**WHAT YOU HAVE TO DO:** Using only the records, tally the lines with "agent" in them and state that total by itself.

Collected data:
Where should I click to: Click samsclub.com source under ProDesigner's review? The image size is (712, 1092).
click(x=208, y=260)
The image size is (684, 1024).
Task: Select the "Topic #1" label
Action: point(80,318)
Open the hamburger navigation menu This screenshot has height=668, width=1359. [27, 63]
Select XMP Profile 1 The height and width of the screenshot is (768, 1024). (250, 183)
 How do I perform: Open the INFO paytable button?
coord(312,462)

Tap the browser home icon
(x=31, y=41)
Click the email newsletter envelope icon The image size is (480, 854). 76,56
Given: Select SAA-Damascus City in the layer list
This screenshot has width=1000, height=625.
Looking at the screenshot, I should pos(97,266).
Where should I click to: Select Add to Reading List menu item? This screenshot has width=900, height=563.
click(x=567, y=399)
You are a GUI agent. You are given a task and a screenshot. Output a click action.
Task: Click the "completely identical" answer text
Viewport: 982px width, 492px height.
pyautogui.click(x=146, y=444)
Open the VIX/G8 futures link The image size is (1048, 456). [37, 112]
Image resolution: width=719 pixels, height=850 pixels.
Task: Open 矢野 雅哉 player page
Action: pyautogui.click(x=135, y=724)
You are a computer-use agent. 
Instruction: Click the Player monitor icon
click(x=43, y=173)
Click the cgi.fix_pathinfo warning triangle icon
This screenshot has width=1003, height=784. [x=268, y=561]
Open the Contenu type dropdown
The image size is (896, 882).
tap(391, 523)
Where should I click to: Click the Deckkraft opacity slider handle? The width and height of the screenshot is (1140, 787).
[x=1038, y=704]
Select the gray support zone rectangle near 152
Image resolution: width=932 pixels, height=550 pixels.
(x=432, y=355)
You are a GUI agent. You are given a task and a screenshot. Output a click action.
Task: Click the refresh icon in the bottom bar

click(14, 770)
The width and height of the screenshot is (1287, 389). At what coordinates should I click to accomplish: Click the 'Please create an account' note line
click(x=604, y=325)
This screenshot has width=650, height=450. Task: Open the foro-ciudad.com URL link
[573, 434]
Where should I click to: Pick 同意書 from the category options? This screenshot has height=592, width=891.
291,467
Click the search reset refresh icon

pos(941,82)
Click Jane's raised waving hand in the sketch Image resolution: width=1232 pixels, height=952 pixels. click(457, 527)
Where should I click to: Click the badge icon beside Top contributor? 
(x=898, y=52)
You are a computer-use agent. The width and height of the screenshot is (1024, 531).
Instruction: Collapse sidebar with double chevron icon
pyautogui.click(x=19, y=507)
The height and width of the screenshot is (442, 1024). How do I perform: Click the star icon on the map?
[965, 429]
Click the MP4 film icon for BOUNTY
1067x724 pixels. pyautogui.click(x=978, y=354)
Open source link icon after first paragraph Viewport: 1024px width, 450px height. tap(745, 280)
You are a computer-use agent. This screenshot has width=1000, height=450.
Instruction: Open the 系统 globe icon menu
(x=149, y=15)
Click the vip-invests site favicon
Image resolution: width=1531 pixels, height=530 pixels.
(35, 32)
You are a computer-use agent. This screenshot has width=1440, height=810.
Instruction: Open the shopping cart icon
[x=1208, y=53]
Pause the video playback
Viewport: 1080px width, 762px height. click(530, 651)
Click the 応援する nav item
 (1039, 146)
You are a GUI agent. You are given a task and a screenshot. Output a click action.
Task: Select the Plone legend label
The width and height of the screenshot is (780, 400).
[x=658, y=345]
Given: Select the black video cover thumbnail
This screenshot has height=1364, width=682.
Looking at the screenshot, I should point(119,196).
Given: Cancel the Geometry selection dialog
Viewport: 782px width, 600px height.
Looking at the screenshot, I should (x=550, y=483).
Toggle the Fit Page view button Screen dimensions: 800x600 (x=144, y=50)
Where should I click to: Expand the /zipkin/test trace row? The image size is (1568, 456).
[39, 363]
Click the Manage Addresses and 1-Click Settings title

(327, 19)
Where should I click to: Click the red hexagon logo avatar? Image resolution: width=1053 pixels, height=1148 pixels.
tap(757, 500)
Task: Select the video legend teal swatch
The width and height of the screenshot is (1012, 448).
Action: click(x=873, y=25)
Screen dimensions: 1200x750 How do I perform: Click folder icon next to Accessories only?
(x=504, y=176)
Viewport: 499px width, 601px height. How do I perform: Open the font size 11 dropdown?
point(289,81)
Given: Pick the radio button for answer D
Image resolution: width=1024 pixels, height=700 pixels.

**RESULT BELOW:** 7